でも、オレみたいなガキでも昇山できるんだって、大人どもに分からせてやろうと思って。それで、いつか本物の王様が登ってきたら、おせーよって笑ってケツを蹴り上げてやんの」
にひっとフロイドが笑う。片方の金の瞳が陽の光を受けて悪戯っぽくきらっと輝いた。
「ホントは王サマとかどーでもいい。なれるとも思ってない。でも、居ないから不幸なんだって口先ばっかの大人の相手すんのは、もううんざり。王がいないって泣いていいのは、きっちり昇山して、自分は王じゃないんだって分かったヤツだけでしょ」
「フロイド……。お前そんなことを考えていたんですね」
「あはっ。それに、オレが本当に王の器ならこんな旅しなくたって、麒麟の方から迎えに来るっつーの」
そう言ってフロイドはどこか自嘲気味に目を伏せた。もう蓬山は目の前だ。もう少しでこの旅も終わる。そう、油断したのがいけなかった。気配を殺した妖魔の群れがすぐそばまでやってきていたことに気がつくのが遅すぎた。あっという間に取り囲まれ、さすがのアズールも防戦一方になる。フロイドを守りながらの戦いは、彼をじわじわと疲弊させていき、とうとう足を引き裂かれてしまう。血が止まらない。それでも、彼は敵の数を減らし続けた。しかし、仕留めきれなかった一匹が、フロイドに向かって鋭い爪を振りかぶる。逃げきれないことを悟ったフロイドはぎゅっと目を瞑った。しかし、そこに伸びてきた影があった。その影は人の形からいびつに四足歩行の獣へと形を変えていく。それを見てアズールはうっすら笑った。

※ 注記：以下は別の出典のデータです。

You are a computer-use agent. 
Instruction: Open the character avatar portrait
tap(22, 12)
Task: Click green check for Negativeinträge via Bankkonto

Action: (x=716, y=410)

「僕たちは非常にラッキーです。やはり貴方は『鵬の翼』だ」
フロイドはソレを目にした瞬間、まるで空が落ちてきたのかと思った。鮮やかで美しい碧の鬣を靡かせた一頭の麒麟が妖魔との戦場に風のように躍り出てきたのだ。フロイドと妖魔の前に割って入り、あれよあれよと言う間に楽しそうに角や蹴りで妖魔達を蹴散らしていった。麒麟は慈悲を体現した存在なので、殺生や戦いを嫌うのでは?とアズールは思ったが、口には出さなかった。碧い麒麟は例外なのかもしれない。
「フロイド、お迎えに参りました」
深く染み入るような落ち着いた声で獣は人の言葉を話した。そのまま人の姿に形を変えると、身なりを整えて地面に座りこんだままのフロイドに手を差し伸べた。碧の髪が柔らかく煌めいて春の海のようだった。神々も惚れてしまいそうなほどの完璧な美貌に、凍りつくような冷めた金色の瞳と、深山幽谷に生える老木の葉の瞳をしている。その顔は、なぜかフロイドによく似ていた。ジェイドと名乗る彼こそが、この恭国の麒麟である。恭しくジェイドは頭を垂れ、優美に微笑んだ。
「迎えに来るのが大変遅くなりました。申し訳ございません」
「ど……て……」
「え?」
「どうして、オレが生まれたときにすぐ来なかったんだよ! この、バカ!」
フロイドは立ち上がるなりジェイドの脛を思いっきり蹴り上げた。本当はお尻を蹴りたかったのだが、あまりにジェイドの背が高く、腰の位置まで足が届かなかったからだ。ジェイドはびくともしなかったが、まさか、やっと見つけた自分の主に開口一番で罵られ、蹴飛ばされるとは思っていなかったらしく困ったように眉を下げたまま固まってしまった。フロイドは引き絞るような声を出した。
「……おっせーんだよ、ジェイド。 国が、半分なくなっちゃったじゃん」
「……はい」
「人もいっぱい死んじゃったよ」
「は、い」
「大人も子供も、悪いやつも良いやつも、知ってるやつも知らないやつも皆死んだ。飢饉で、災害で、妖魔にやられて。全部、オレとアンタのせいだよ」
「はい。……はい、その通りです。わが主」
「だからこれから、めいっぱいこき使うから。この国を誰にも負けないくらい強い国にするまで。死んじゃった人の何倍もの人が生きられる国にするまで。
オレを王にしたのはジェイドなんだから、一生、オレのための麒麟でいて」
「勿論です。貴方の御前を離れず、詔命に背かず、忠誠を誓うと、誓約申し上げる」
ジェイドが膝をつき、フロイドの擦り切れて汚れた靴の爪先に額をつける。垂れた黒い一筋が地面に触れるのも構わず、ジェイドは顔を伏せたまま微動だにしない。フロイドが少し、戸惑ったような声を出した。
「どうすればいいの?」
「一言、許す、と、おっしゃってください」
「……許す」
僕の選んだ新しい王。いつまでも、この王のそばで支えていたい。ジェイドはようやくそう思える王と出会った。背中に置かれた気丈で幼い王の掌が少しだけ震えているのに気づいた麒麟は、一瞬胸が詰まり、それからそっと微笑んだ。
【終】
注:鵬の翼……王を含む昇山の旅のことを鵬翼に乗ると言います。